In the first few decades of the Industrial Revolution in Britain, prices of pocket watches and clocks remained out of reach for the average factory worker. Instead, portable timekeepers were mostly owned by factory owners and capitalists, who used them as instruments for business, but also as status symbols.
Especially prestigious were keyless pocket watches – a new invention in 1842 by Jean-Adrien Philippe, who later became a partner in Patek Philippe. His keyless winding mechanism allowed the watch to be wound via the crown and stem, dispensing with the traditional key. Such watches were known as “stemwinders”, a nickname that eventually came to describe outstanding people or objects, and later on, rousing oratory.
The allure of owning a pocket watch meant there were factory workers who stretched their meagre resources to obtain one, or splurged when they landed an unexpected windfall.
Pocket watches thus became an important asset for members of the working class who were able to own one.
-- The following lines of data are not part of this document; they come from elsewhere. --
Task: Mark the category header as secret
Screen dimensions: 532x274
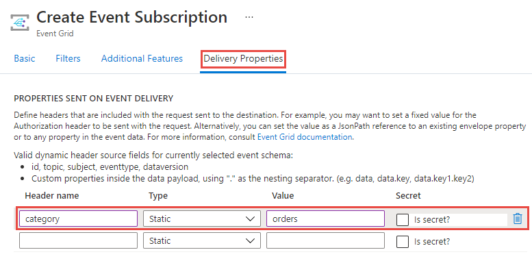Action: coord(403,219)
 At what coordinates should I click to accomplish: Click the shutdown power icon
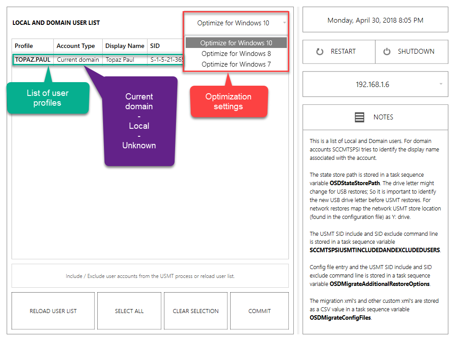(387, 52)
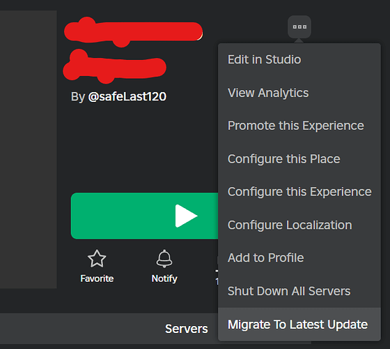Click the red-scribbled experience title
Screen dimensions: 390x349
(133, 50)
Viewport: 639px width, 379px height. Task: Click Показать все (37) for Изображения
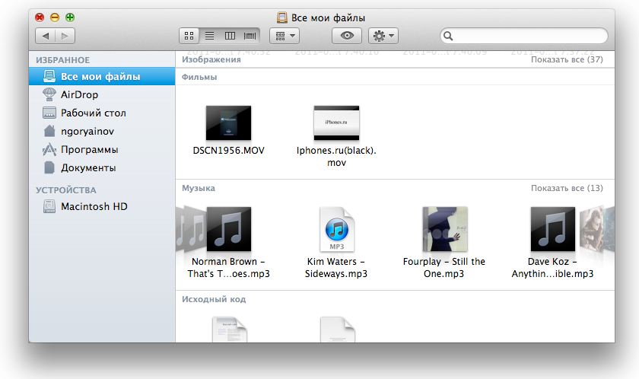pyautogui.click(x=566, y=59)
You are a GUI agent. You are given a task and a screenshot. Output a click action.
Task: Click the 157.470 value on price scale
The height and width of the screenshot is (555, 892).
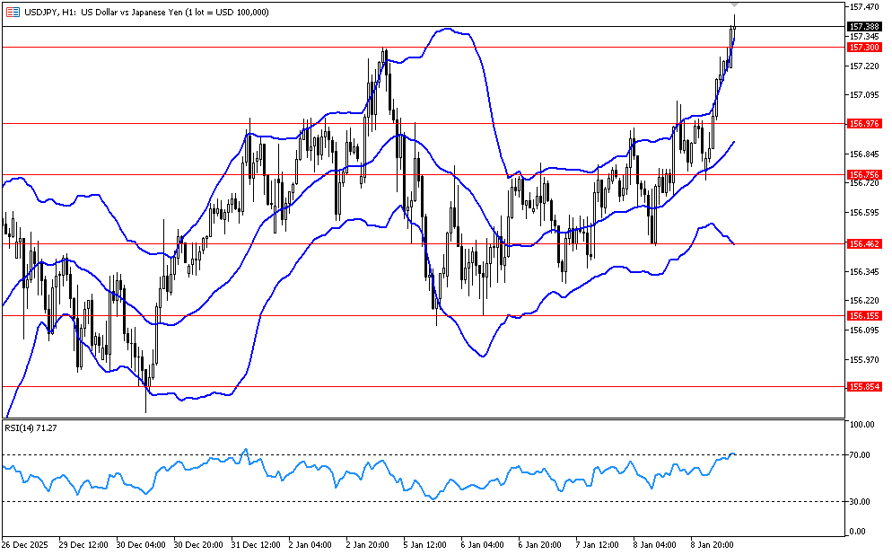tap(862, 7)
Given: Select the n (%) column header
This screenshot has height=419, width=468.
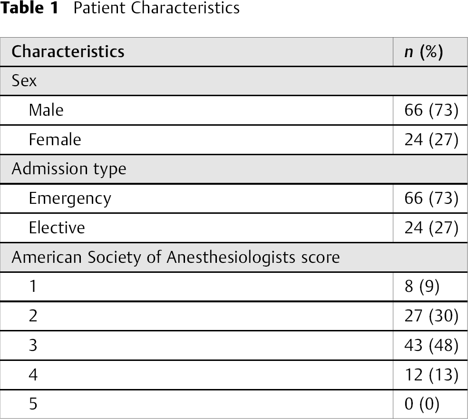Looking at the screenshot, I should 423,52.
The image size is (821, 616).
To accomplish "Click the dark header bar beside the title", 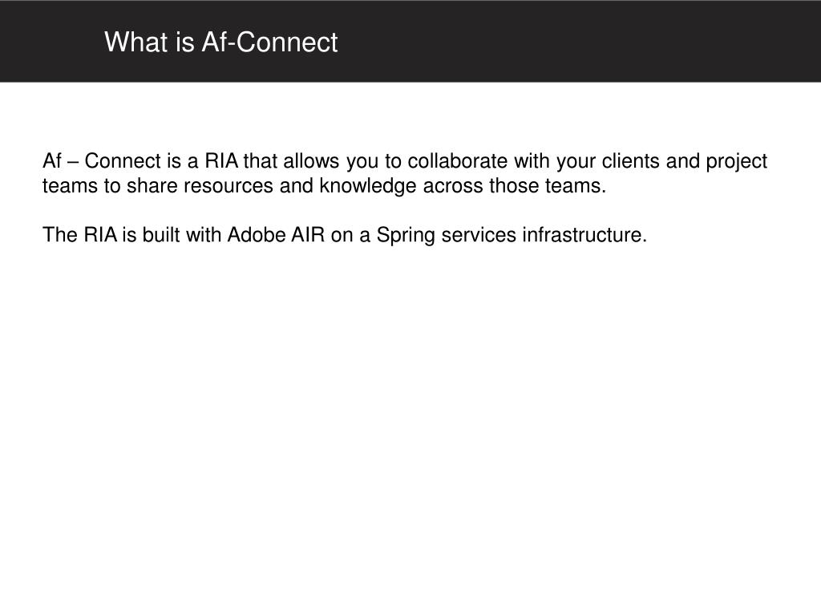I will (x=576, y=41).
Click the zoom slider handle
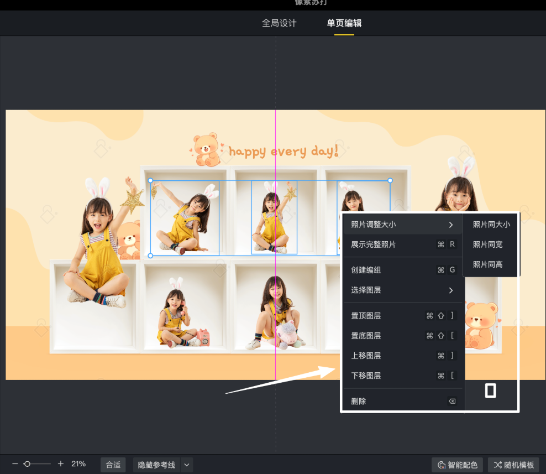The image size is (546, 474). point(27,464)

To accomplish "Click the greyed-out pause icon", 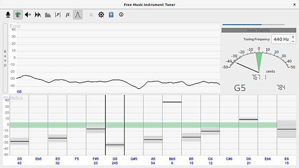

E.P. Thompson, in Time, Work-Discipline and Industrial Capitalism, wrote “the timepiece was the poor man’s bank, an investment of savings: it could, in bad times, be sold or put in hock”.
Some factory workers used watches as a means to reshape power relation between employer and employee, since a worker who owned a pocket watch would be able to contest the dishonest manipulation of production-floor clocks by the factory owner.